- Article
_ _ _ _

From this I see that two principles are true: a lack of hierarchy leads to anarchy and infighting as people fight to become the next leader. Second, that replacing the leader in a revolution often inspires revolt against you because people are familiar with the existing leader and have group feelings and affections for them.

The leader can usually kill newcomers and a few other players as long as they don’t start trying to kill everybody. And if they say something in the chat to make others think that the killed deserved it, they can easily maintain their power for a long time.

People will still form groups in a gamemode such as Maze and hang out if everyone is equal, but it’s hard for people to control and exploit others if there is not inequality. Since there are factors that put one human above another, the perennial human question is what to do about that fact.

The developer implemented something to stop this “basing” in Arms Race Manhunt. They tried to force their own vision onto what a gamemode should be rather than understanding emergent nature and the tribal nature of humans.

Dynamical systems

I’ve been thinking about how given varying stages of life and different beginnings, people evolve toward similar defined outcomes. In dynamics, an attractor is a set of states toward which a system tends to evolve. You look not at the individual but the overall behavior.

_ _ _ _

- Stated goal
Extract the portion of the essay on leadership and groups from "From this I" up to and including "a long time.".

- Given material
_ _ _ _

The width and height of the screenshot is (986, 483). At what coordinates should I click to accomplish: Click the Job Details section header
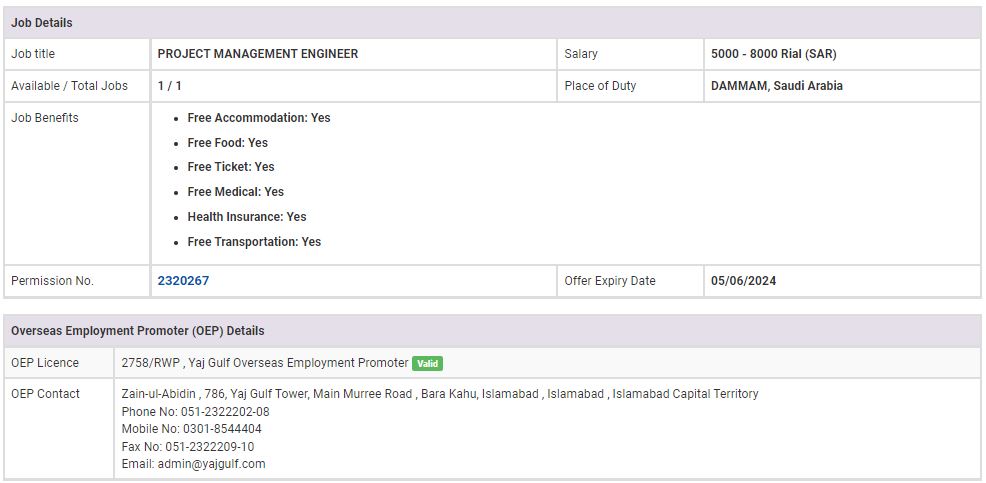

_ _ _ _

- Output of the exercise
From this I see that two principles are true: a lack of hierarchy leads to anarchy and infighting as people fight to become the next leader. Second, that replacing the leader in a revolution often inspires revolt against you because people are familiar with the existing leader and have group feelings and affections for them.

The leader can usually kill newcomers and a few other players as long as they don’t start trying to kill everybody. And if they say something in the chat to make others think that the killed deserved it, they can easily maintain their power for a long time.